# international camping card?



## eliza (Mar 30, 2006)

is it of benifit?


----------



## xgx (Oct 14, 2005)

Yes, most campsites will accept it (some even give a discount) instead of a passport


----------



## autostratus (May 9, 2005)

Taken from AIT website: ( http://www.aitgva.ch/AIT_Site/Public/InterDocs/CCI.htm )

 The CCI is a plastic identity card for campers which can be used all over the world - except in the USA and Canada. Some countries, particularly those in Scandinavia, make it compulsory to have one in order to access campsites; unfortunately, the CCI is no longer accepted at a number of campsites in Sweden belonging to the SCR network. For further information click here.

CCI benefits include:

Third Party insurance coverage;

Serves as identity document;

reduced rates at many campsites in Europe

It's the third party insurance cover which is valuable for campsites and why many give a discount for holders.


----------



## ralph-dot (May 10, 2005)

I believe you have to be a member of a club to obtained one.

Ralph


----------



## hymerbug (Jan 10, 2006)

hi there ,how do iobtain one of these cards .
thanks 

hymerbug


----------



## Scotjimland (May 23, 2005)

Any of the clubs will sell or if you buy Red Pennant insurance for your trip from CC they give one free.. more info here 
http://www.aitgva.ch/AIT_Site/Public/InterDocs/CCI.htm

http://www.theaa.com/motoring_advice/camping_card.html

http://www.rac.co.uk/web/travelserv...l;jsessionid=B7172394C9A8190268C99E094F47D3FA


----------



## hymerbug (Jan 10, 2006)

hi, hymerbug again thanks for the info am i missing something here or am i in a catch 22 situation.

RAC only issue to RAC members ( not a member so can not get one from them).

AA no longer sells CCI card only available thru caravan club but also have to be amember of AA ( not a member of AA so can not get one there)

so back to my origanal question how to i get a CCI card only being a member of the caravan club.
thanks hymerbug.


----------



## vicdicdoc (May 14, 2005)

As far as I know, the Caravan Club sell these at £4.50p - but free if you are taking 'Red Pennant' insurance


----------



## frenchfancy (May 21, 2005)

I am a member of the Caravan Club. Just rang up gave membership no. then parted with £4.50 and came by post in a couple of days.
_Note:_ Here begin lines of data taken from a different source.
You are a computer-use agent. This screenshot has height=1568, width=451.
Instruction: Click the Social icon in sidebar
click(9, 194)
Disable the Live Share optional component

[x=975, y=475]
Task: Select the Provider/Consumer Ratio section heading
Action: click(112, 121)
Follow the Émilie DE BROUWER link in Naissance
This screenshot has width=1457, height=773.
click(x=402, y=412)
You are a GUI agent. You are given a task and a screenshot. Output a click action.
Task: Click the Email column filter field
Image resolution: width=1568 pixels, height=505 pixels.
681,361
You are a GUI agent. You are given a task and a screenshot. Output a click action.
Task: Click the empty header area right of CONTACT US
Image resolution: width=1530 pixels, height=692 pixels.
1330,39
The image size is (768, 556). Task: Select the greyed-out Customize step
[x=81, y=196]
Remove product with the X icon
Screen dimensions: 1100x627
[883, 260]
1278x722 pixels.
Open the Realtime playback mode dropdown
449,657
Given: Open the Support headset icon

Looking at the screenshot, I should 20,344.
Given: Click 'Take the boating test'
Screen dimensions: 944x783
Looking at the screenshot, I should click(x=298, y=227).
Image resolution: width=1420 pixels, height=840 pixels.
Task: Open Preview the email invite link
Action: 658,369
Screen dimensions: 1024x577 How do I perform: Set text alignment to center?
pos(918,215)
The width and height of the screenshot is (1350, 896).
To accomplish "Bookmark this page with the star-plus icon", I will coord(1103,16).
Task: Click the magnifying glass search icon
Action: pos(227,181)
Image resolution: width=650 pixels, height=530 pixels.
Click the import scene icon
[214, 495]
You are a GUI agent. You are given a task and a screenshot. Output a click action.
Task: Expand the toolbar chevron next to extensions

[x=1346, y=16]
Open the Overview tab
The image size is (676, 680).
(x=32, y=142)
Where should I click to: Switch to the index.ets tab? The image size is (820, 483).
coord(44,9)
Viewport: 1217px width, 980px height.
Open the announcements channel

Very useful as someone already said you can use it as i.d at sites and therefore do not need to give your passport in


----------



## eliza (Mar 30, 2006)

if you are living in ireland you can buy a cci from the A.A for 6 euro but you do need to be a member.


----------



## 99422 (May 26, 2006)

*CCI via the AA*

Just to clarify this for AA members - I have just rang up the caravan club and ordered a CCI. You only need to be an AA member you don't have to join the CC club as well.


----------



## eliza (Mar 30, 2006)

are your passports not safer kept at reception? Are there signs up at the campsites where you get a discount with the CCI card?


----------



## Scotjimland (May 23, 2005)

eliza said:


> are your passports not safer kept at reception? Are there signs up at the campsites where you get a discount with the CCI card?


Not always a choice, some sites will demand your passport and keep it until you pay on departure.


----------



## Grizzly (May 9, 2005)

[quote="ScotJimland?
Not always a choice, some sites will demand your passport and keep it until you pay on departure.[/quote]

We've never - in more camping years than I care to remember -had this happen to us Jim. We would move on rather than leave a passport at reception anyway but have never been asked for it. CCI card or ACSI card has always been enough.

G


----------



## thefman (May 1, 2005)

yeah same here and ive had a discount at many places


----------



## Scotjimland (May 23, 2005)

Grizzly said:


> We've never - in more camping years than I care to remember -had this happen to us Jim. We would move on rather than leave a passport at reception anyway but have never been asked for it. CCI card or ACSI card has always been enough.G


Hi G 
This has been the case on three or four Spanish sites we visited in 2004, they wouldn't accept the CCI card but never on a French or German site.. I didn't feel uneasy about it, in all cases they locked them in the site office safe, probably safer than leaving in the van.


----------



## olley (May 1, 2005)

This happened to us on an italian site, Marina De Venitza last year, I think with the ease with which you can forge things nowadays, they consider the passports a safer bet.

Olley


----------



## DABurleigh (May 9, 2005)

What's the worst that can happen? They lose them, so I don't have to go back to work! Wonder if they accept bribes ....

Dave


----------



## Grizzly (May 9, 2005)

I always thought you were required to carry your passport when in many European countries - in lieu of an identity card. We always do carry them anyway - with photocopies left in the van. 

As to not letting you back in UK ....I'm more worried about identity theft if they are stolen. That is a LOT of hassle !

G


----------